- [PASSAGE GIVEN]
I write to share good news with you about a new student aid initiative that represents a dramatic step toward promoting math and science education and ensuring America’s economic competitiveness in the future.

We know that China and India are generating scientists and engineers at a furious pace while America lags dangerously behind. Study after study calls for the government to act to address this problem. Passage of this program represents real action.

The new student aid program I created is called a SMART Grant. SMART Grants will provide $4000 per year to Pell Grant-eligible students who maintain a 3.0 GPA and major in math, science, engineering, technology, or foreign languages critical to national security during their third and fourth years of college. That means a Pell Grant-eligible student will obtain up to $8000 in additional assistance toward the cost of college if he or she chooses to major in those fields. These funds will incentivize more students to major in these time-intensive studies and help America produce the workforce it needs to compete in today’s global economy.

- [SUPPLIED MATERIAL]
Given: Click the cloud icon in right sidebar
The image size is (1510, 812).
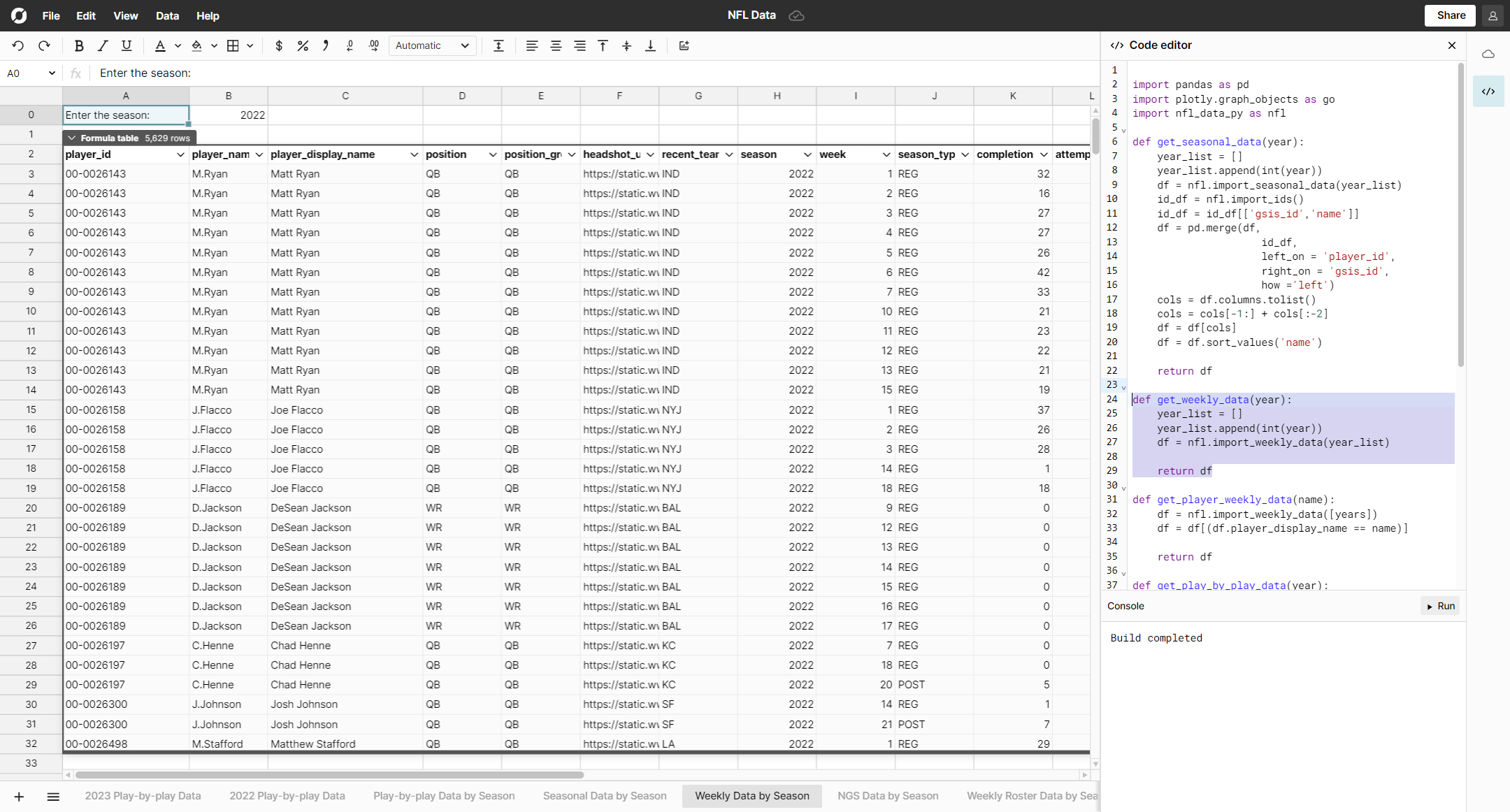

- [CHALLENGE A]
Answer these questions from the SMART Grant letter, one per line, marked (i), (ii), (iii):
(i) Which two countries does the letter say are generating scientists and engineers at a furious pace?
(ii) What minimum GPA must students maintain to receive a SMART Grant?
(iii) How much does a SMART Grant provide per year?
- [CHALLENGE B]
Reproduce part of the SMART Grant letter word for word. Begin at the words "I write to share" and stop after "in the future.".

- [WRITTEN ANSWER A]
(i) China and India
(ii) 3.0
(iii) $4000

- [WRITTEN ANSWER B]
I write to share good news with you about a new student aid initiative that represents a dramatic step toward promoting math and science education and ensuring America’s economic competitiveness in the future.